Gaius Asinius Gallus Saloninus
Gaius Asinius Gallus Saloninus was an ambitious Roman Senator with family connections to the Julio-Claudian house. Asinius Gallus was consul in 8 BC, and proconsul of Asia in 6 BC/5 BC. He was a friend of Emperor Augustus and opposed Emperor Tiberius. He introduced measures to the senate to increase Tiberius's power to try to shame the ruler. These embarrassed Tiberius publicly, and Tiberius had him arrested in 30. Tiberius alleged that Asinius had committed adultery with Agrippina the Elder, the opponent of Sejanus whom Tiberius had banished in 29, and had his name erased from all public monuments. Gaius died in 33 of starvation after three years in custody.

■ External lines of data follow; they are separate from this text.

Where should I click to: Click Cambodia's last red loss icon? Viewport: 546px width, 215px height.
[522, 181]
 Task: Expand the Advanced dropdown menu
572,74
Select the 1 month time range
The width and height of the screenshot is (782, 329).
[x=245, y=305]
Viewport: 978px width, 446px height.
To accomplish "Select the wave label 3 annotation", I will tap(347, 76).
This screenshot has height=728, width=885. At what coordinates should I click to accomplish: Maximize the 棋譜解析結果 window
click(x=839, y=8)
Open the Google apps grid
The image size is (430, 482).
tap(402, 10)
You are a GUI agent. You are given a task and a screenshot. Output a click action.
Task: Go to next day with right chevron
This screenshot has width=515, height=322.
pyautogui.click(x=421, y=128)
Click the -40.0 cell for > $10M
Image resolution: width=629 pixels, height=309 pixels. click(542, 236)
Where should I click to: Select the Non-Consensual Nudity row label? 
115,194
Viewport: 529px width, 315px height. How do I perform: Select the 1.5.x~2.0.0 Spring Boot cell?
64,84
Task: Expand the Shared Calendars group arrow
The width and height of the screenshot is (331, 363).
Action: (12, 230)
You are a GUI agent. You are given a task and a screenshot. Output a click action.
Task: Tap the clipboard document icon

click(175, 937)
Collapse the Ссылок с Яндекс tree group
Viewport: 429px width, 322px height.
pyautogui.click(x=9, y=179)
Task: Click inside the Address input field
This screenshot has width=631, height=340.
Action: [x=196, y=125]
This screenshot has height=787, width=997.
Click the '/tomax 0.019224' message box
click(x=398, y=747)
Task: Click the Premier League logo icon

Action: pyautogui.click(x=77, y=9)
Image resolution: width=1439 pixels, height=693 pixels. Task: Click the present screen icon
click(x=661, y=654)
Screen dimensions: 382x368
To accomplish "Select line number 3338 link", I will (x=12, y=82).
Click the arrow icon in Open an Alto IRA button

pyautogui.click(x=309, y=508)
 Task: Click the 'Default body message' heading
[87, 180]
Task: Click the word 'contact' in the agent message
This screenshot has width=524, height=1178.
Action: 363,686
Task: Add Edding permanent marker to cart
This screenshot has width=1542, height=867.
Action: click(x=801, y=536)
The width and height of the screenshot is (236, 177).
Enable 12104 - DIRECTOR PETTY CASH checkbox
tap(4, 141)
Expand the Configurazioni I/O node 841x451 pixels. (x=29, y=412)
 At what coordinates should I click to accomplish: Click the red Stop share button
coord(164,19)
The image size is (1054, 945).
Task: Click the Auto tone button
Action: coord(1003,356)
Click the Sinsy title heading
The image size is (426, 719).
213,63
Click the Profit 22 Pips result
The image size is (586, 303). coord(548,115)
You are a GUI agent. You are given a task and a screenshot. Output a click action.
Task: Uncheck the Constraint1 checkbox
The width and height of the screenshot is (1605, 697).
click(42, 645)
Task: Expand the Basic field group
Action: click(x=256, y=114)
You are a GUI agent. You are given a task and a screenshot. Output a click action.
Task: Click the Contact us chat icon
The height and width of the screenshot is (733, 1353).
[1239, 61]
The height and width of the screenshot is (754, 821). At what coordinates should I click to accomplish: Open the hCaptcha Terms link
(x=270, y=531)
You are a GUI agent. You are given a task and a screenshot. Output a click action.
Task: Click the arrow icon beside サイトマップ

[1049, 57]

He was the son of Gaius Asinius Pollio, a Roman Senator and consul 40 BC. In 11 BC he married Vipsania Agrippina, daughter of Marcus Vipsanius Agrippa and his first wife Caecilia Attica, and the former wife of Tiberius.[1] They had the following children:
- Gaius Asinius Pollio - Consul in 23; exiled as an accuser of a conspiracy and later was put to death on orders from Empress Valeria Messalina.
- Marcus Asinius Agrippa - Consul in 25 and died in 26
- Asinius Saloninus or (Gnaeus Asinius Saloninus) (sometimes wrongly called Salonius), died in 22. Tacitus describes him as an ‘eminent’ person. Saloninus was intended to marry one of the granddaughters of Emperor Tiberius (Tacitus, Annals 3.75).
- Servius Asinius Celer. He was consul suffectus in 38. From Emperor Caligula he purchased a fish at an enormous price. He is mentioned in the satire, by Seneca, The Pumpkinification of Claudius, where he is listed among the many people killed by that emperor. His death probably occurred sometime before mid-47. Asinius Celer seems to have had a daughter by the name of Asinia Agrippina, though her existence is obscure.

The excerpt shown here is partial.